= LE TUE ISTRUZIONI =
Prosegui l'articolo sul convegno di Piacenza dedicato alla tutela dei minori dagli abusi, riprendendo subito dopo la sua ultima frase.

Sette stelle polari - da analizzare, approfondire e sviluppare - contenute in un’unica galassia. La “Magna Carta di ogni protocollo, di ogni azione intrapresa dalla Chiesa da tre anni a questa parte in materia di tutela dagli abusi dei minori e delle persone vulnerabili”. A parlare, con riferimento alla “Lettera del Santo Padre Francesco al Popolo di Dio”, è la piacentina Linda Ghisoni, sottosegretario al Dicastero per i laici, la famiglia e la vita, intervenuta nella relazione d’apertura del convegno “Accountability e tutela nella Chiesa. Proteggere i minori dagli abusi oggi”, organizzato all’Università Cattolica di Piacenza nella mattinata del 19 novembre, nell’ambito delle iniziative diocesane per la prima “Giornata nazionale di preghiera e sensibilizzazione per le vittime e i sopravvissuti di abusi”.

Ascolto prima di tutto”

Il testo di papa Francesco del 2018 è stato il fil rouge dell’intera riflessione di Ghisoni che, procedendo per punti, in tutto sette, ha provato ad inquadrare il problema tracciando, al contempo, la strada per le azioni presenti e future a cui sono chiamate la Chiesa, le istituzioni e tutta la società civile. Il primo punto riguarda direttamente la “Lettera al Popolo di Dio”, da intendere, secondo Ghisoni, come “navigatore, strumento affidato a ciascuno di noi per approcciarci alla tutela dei minori e di coloro che il diritto equipara a loro. È un testo attualissimo, che offre alcuni criteri di base utili non solo per chi ha responsabilità all’interno della Chiesa, ma anche per le altre agenzie che entrano in gioco in questo tema”.

= DATI REGISTRATI =

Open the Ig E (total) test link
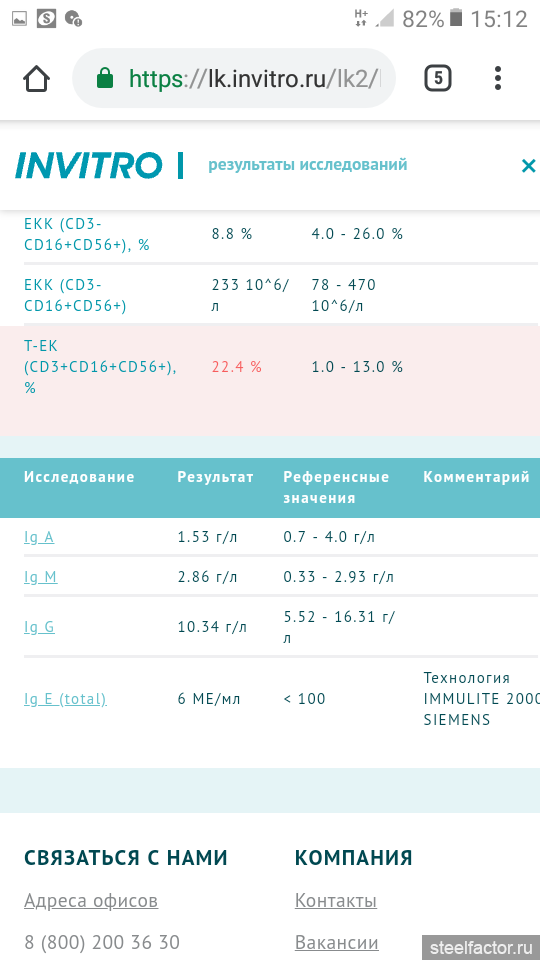540x960 pixels. tap(66, 699)
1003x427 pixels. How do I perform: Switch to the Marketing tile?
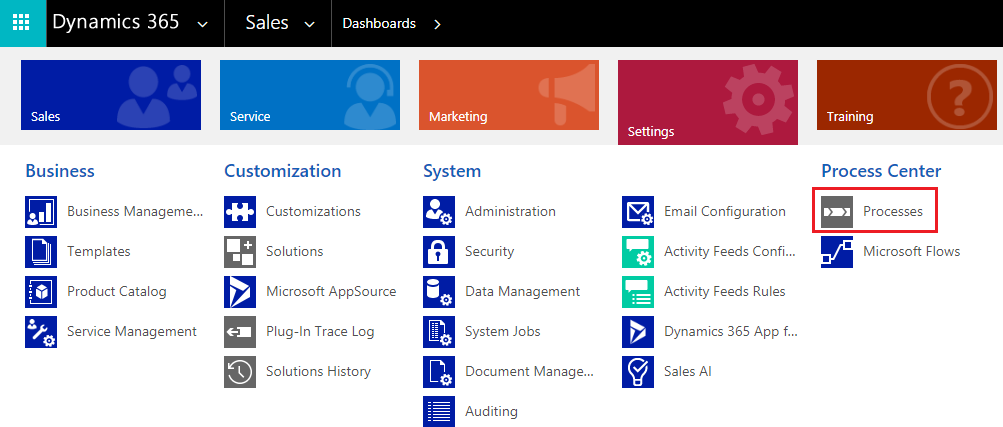509,95
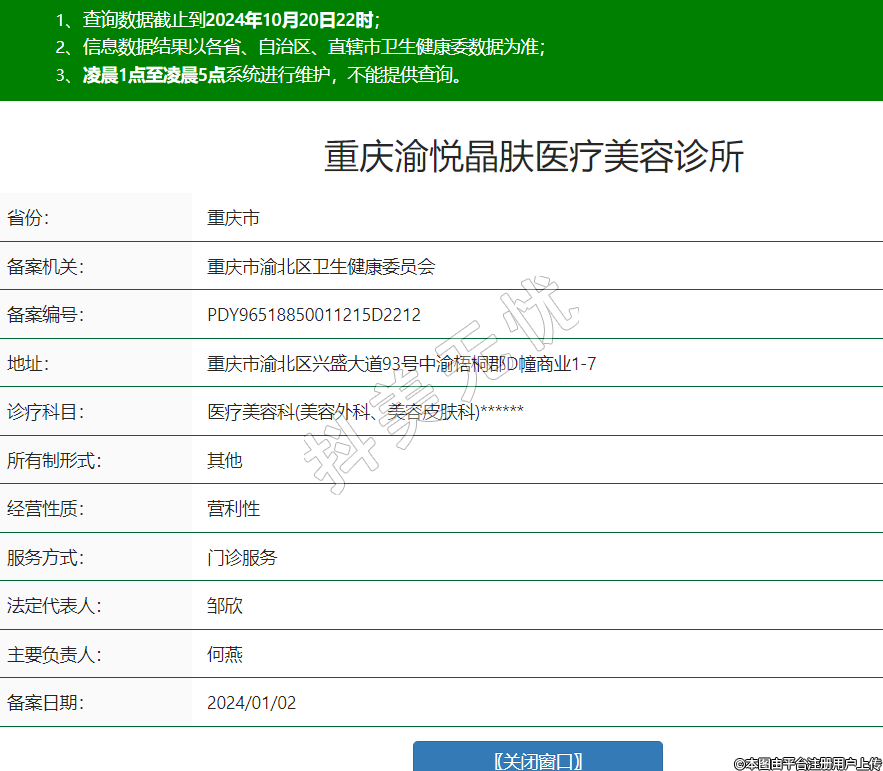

= LA RISPOSTA =
Altro elemento chiave è “l’ascolto come incipit, sempre. Nel febbraio del 2019 papa Francesco ha convocato in Vaticano tutti i presidenti della Conferenze Episcopali della Chiesa Universale e i rappresentati dei religiosi di tutto il mondo per parlare della tutela dei minori - ha ricordato la relatrice -. Di quell’evento, una delle cose fondamentali che mi porto a casa è l’ascolto: ogni incontro si apriva con un lungo momento di ascolto di una vittima di abusi sessuali, seguito dall’ascolto della Parola di Dio e da lunghissimi minuti di assoluto silenzio. Era impressionante per me osservare quella assemblea composita, fatta di cardinali, arcivescovi, vescovi, religiosi, religiose, che rappresentava la Chiesa universale raccolta nel completo silenzio, disarmata da quelle testimonianze senza offrire alcun paternalistico incoraggiamento”.

“L’ascolto viene prima di tutto - ha rimarcato Ghisoni -, non per alimentare una curiosità morbosa, ma perché permette di mettere sempre al centro la persona, la quale viene prima del buon nome di ogni istituzione, ecclesiastica o civile che sia. Non abbiamo ancora ascoltato abbastanza e non potremo mai smettere di ascoltare”.

Accountability, un tema che riguarda tutti

Il passaggio successivo dell’intervento è stato dedicato al concetto di accountability. “Un termine - ha spiegato Ghisoni - utilizzato prevalentemente in economia e finanza, ma applicabile a molti ambiti della vita civile e sociale. In senso generale significa l’obbligo di dover dare ragione del proprio comportamento, dei criteri individuati ed utilizzati e delle conseguenti attuazioni di qualsiasi attività spiegandone le motivazioni. In contesto ecclesiale - ha aggiunto - il termine è stato proposto nella riflessione sugli abusi: nello specifico, si vuol dire che l’appartenenza alla Chiesa come una comunità di persone battezzate, come a un corpo vivo, richiede a chi ricopre incarichi di responsabilità di rendere conto dei criteri adottati per prevenire e contrastare ogni sorta di abuso”.

“Bisogna precisare, però, che nessuno di noi è esonerato da questo compito, che riguarda istituzioni, genitori, enti, movimenti ecclesiali, educatori, allenatori, parroci, vice parroci, catechisti: siamo tutti interpellati ad ascoltare e a rendere conto della responsabilità che quell’ascolto comporta. L’accountability nel campo della tutela dei minori chiama in causa tutti, nessuno escluso, ciascuno con il suo ruolo. Ne va del benessere della nostra società, della sicurezza e della salute delle nostre relazioni e dei contesti nei quali vivono e crescono i nostri figli”.

“La Chiesa è un unico corpo”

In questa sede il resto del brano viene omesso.